His peers nodded in agreement. They were young, all 18-24, from high-risk backgrounds. Some had been incarcerated or court-involved. But because of the program they were here to celebrate, Professional Pathways, they were also something else entirely: successful young interns in city government.

A groundbreaking initiative launched by Mayor Walsh in November, Professional Pathways places high-risk youth in six-month, paid internships in different departments across Boston city government. The goal is simple: Provide young people with a viable career alternative to a violent life on the streets.

“We’re intervening in cycles of violence that have been going on for decades,” said Kimberly Pelletreau, director of YOU Boston, which runs the program in collaboration with the Mayor’s Office of Public Safety Initiatives.

Through their internships, participants gain exposure to a professional office environment and essential workplace skills – an introduction to the professional workforce that their histories might have otherwise precluded.

Raquawn in profile
Raquawn Givens talks with other interns at the Professional Pathways celebration.

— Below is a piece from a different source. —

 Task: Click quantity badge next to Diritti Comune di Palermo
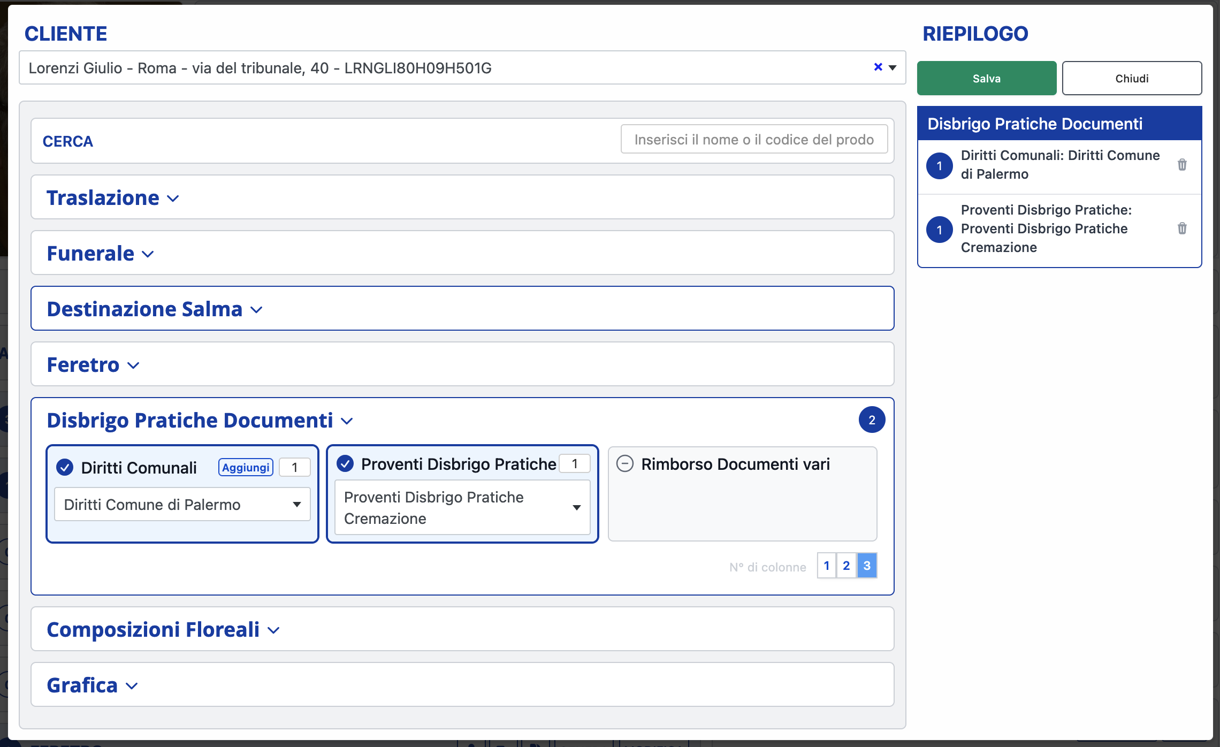[939, 166]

Raquawn Givens, 20, for example, had never used Microsoft Excel, let alone worked in an office, prior to his internship with the Boston Elections Department. He said he couldn’t believe his luck when he was admitted to the internship program, which he worked while attending UMass-Boston full-time.

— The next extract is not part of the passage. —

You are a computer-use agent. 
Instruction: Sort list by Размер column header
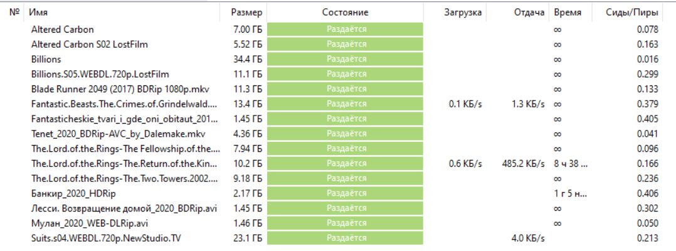[x=246, y=13]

“It definitely separates me from the rest of the people in my neighborhood,” said Givens, who is from Roxbury. “A lot of people don’t get offers like that. When I tell people I work in City Hall, they say, ‘That’s good, that’s good!'”

Crucially, Professional Pathways offers its participants rewards for both their present and their future. The internships pay $12 an hour for roughly 25 hours of work per week. When they complete the program, the interns gain new networks, professional references, and resume highlights that can help them land their next job.

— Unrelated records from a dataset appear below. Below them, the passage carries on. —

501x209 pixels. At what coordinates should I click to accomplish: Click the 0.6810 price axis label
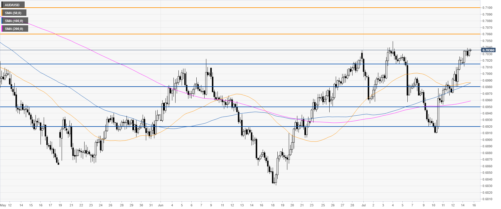pyautogui.click(x=487, y=199)
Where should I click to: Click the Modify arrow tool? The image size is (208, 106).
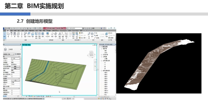pos(4,35)
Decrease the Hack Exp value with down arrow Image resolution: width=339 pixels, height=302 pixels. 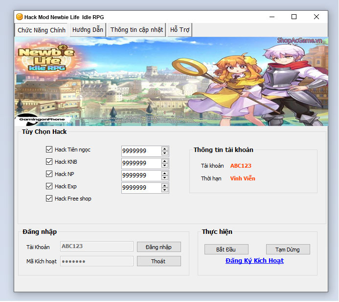point(165,190)
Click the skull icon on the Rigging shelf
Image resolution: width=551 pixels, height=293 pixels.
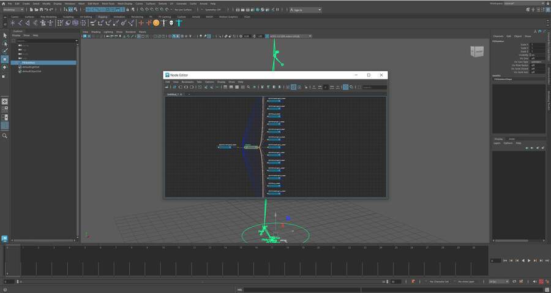pos(171,23)
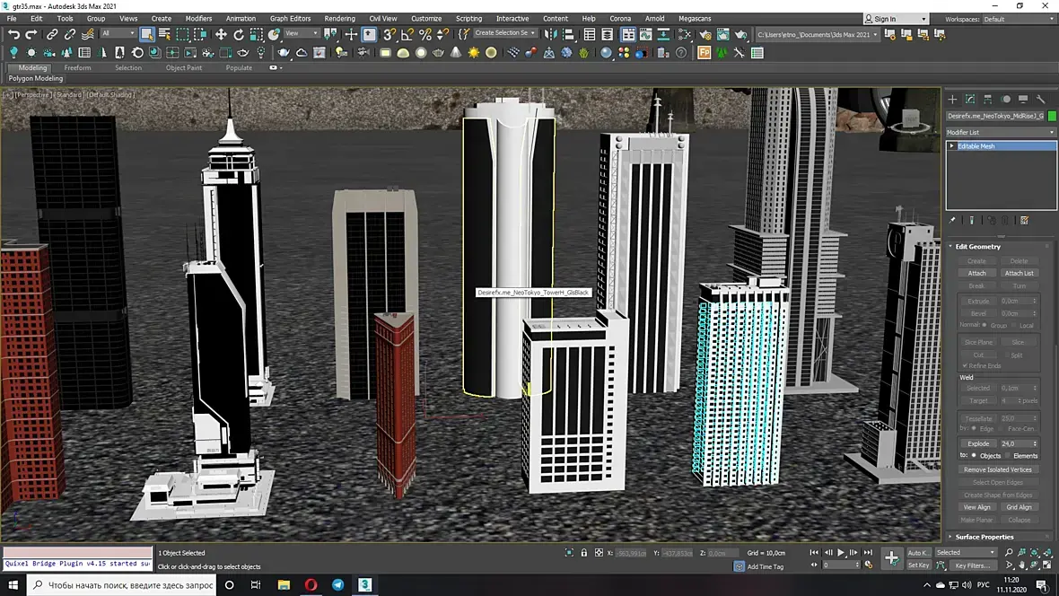This screenshot has width=1059, height=596.
Task: Click Remove Isolated Vertices button
Action: (998, 469)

In fact, on the strength of their work, many of the interns, including Givens, were hired on by their departments at the conclusion of their internships. Of the 14 program participants, 11 have either obtained private sector placement or are slated for extended internships leading to full-time employment.

That was cause for celebration at last week’s banquet at YOU headquarters, where Professional Pathways leaders and participants reflected on what it meant to have proven themselves and the program a success.

Conan Harris, deputy director of the Mayor’s Office of Public Safety Initiatives, said that while some city departments were initially uncertain of the new program, now “City Hall is already saying, ‘We want summer interns.'”

Devin shaking hands
Devin Edwards shakes hands with fellow intern Raquawn Givens.

Devin Edwards, 22, is three months into his internship at Boston’s Health & Human Services, where he manages the schedule of department head Felix Arroyo and takes phone calls from constituents and the press.

“I try to be the most outgoing, the most friendly, to make people aware of my presence in the office,” he said. “I do my good mornings, good afternoons and my good nights.”

He said the experience is teaching him how the city can help those less fortunate and has interested him in a career in public service. Given his career goal, you could say it’s also heightened his confidence.

Said Edwards, with a knowing smile, “I’m going to be the mayor in ten years.”